Alverio v Martinez
2018 NY Slip Op 02417 [160 AD3d 454]
April 5, 2018
Appellate Division, First Department
Published by New York State Law Reporting Bureau pursuant to Judiciary Law § 431.
As corrected through Wednesday, May 30, 2018


[*1]
 John Alverio, Appellant,
v
Nelson Bravo Martinez et al., Respondents.

Lawrence M. Savedoff, PLLC, Bronx (Laurence M. Savedoff of counsel), for appellant.

Cheven, Keely & Hatzis, New York (Thomas Torto of counsel), for Nelson Bravo Martinez and Miguel Duran, respondents.

Brand Glick & Brand, P.C., Garden City (Kenneth Finkelstein of counsel), for Belmont Leasing, LLC and Arthur Chavis, respondents.

Order, Supreme Court, Bronx County (Elizabeth A. Taylor, J.), entered January 11, 2017, which granted defendants' motion and cross motion for summary judgment dismissing the complaint on the threshold issue of serious injury under Insurance Law § 5102 (d), unanimously affirmed, without costs.

Defendants made a prima facie showing that plaintiff did not sustain a permanent consequential or significant limitation of use of his cervical spine, lumbar spine, or left shoulder, by submitting the report of their orthopedic expert, who found no significant limitations and negative clinical results, and opined that plaintiff had resolved sprains (see Green v Domino's Pizza, LLC, 140 AD3d 546, 546 [1st Dept 2016]). His finding of a minor limitation in one plane of the left shoulder does not defeat defendants' showing that plaintiff did not have significant or permanent limitation in the use of his shoulder (see Stephanie N. v Davis, 126 AD3d 502 [1st Dept 2015]). In addition, defendants submitted medical reports of plaintiff's treating physician, who found normal range of motion in plaintiff's lumbar spine and left shoulder the day after the accident (see Jno-Baptiste v Buckley, 82 AD3d 578 [1st Dept 2011]). They also submitted plaintiff's deposition testimony, in which he acknowledged that he had a preexisting degenerative lower back condition for which he received Social Security disability benefits, and that he stopped all treatment related to the claimed injuries when he was "cut off" five months after the accident (see Pommells v Perez, 4 NY3d 566, 576 [2005]).

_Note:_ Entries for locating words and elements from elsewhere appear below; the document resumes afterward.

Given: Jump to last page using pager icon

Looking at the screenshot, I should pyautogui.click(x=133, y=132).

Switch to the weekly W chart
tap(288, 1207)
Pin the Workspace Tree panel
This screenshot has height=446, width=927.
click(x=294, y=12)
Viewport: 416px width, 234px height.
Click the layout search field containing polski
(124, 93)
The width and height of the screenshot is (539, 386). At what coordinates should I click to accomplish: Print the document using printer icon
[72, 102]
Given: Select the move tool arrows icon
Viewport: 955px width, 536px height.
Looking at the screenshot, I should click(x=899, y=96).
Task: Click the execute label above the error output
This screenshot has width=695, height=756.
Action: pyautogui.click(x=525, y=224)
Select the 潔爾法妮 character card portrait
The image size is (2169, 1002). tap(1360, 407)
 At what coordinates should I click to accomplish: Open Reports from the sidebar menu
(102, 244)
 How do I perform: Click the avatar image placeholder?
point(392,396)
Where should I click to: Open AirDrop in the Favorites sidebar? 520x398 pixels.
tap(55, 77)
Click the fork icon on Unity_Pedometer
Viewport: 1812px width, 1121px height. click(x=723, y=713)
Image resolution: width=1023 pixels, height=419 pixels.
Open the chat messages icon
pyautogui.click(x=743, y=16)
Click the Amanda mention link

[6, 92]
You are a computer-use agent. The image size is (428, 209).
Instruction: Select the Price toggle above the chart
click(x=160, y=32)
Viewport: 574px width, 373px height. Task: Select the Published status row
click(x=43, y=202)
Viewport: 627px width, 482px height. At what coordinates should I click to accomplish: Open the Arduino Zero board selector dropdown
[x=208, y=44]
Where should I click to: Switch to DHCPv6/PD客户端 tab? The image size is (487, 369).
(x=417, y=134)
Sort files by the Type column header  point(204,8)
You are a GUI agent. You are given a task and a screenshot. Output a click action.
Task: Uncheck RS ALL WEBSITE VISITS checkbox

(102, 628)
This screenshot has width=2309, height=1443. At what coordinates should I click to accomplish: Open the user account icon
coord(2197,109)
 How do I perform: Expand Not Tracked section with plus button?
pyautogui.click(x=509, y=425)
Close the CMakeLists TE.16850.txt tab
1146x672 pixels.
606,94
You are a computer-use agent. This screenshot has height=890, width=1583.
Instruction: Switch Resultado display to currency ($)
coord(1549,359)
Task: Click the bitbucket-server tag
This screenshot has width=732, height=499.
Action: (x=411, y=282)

In opposition, plaintiff failed to raise an issue of fact. Plaintiff's physician averred that she found significant limitations in range of motion of plaintiff's cervical spine, lumbar spine and left shoulder both shortly after the accident in 2010, and, most recently, in December 2013. However, she failed to explain the conflicting findings of full range of motion in her own reports prepared the day after the accident and in the next two months (see Colon v Torres, 106 AD3d 458 [1st Dept 2013]; Thomas v City of New York, 99 AD3d 580, 581 [1st Dept 2012], lv denied 22 NY3d 857 [2013]). Moreover, plaintiff failed to adequately explain his cessation of treatment for these claimed injuries five months after the accident, notwithstanding that he had medical coverage through Medicare, and continued to see his primary care doctor regularly for other conditions (see Green, 140 AD3d at 547; Merrick v Lopez-Garcia, 100 AD3d 456, 456-457 [1st Dept 2012]). In light of the extended gap in treatment, plaintiff's physician's opinion that the more severe range-of-motion limitations she found in December 2013 were causally related to [*2]the accident is speculative (see Pommells, 4 NY3d at 574; Merrick v Lopez-Garcia, 100 AD3d at 457).

We have considered plaintiff's remaining arguments and find them unavailing. Concur—Richter, J.P., Manzanet-Daniels, Andrias, Kapnick, Webber, JJ.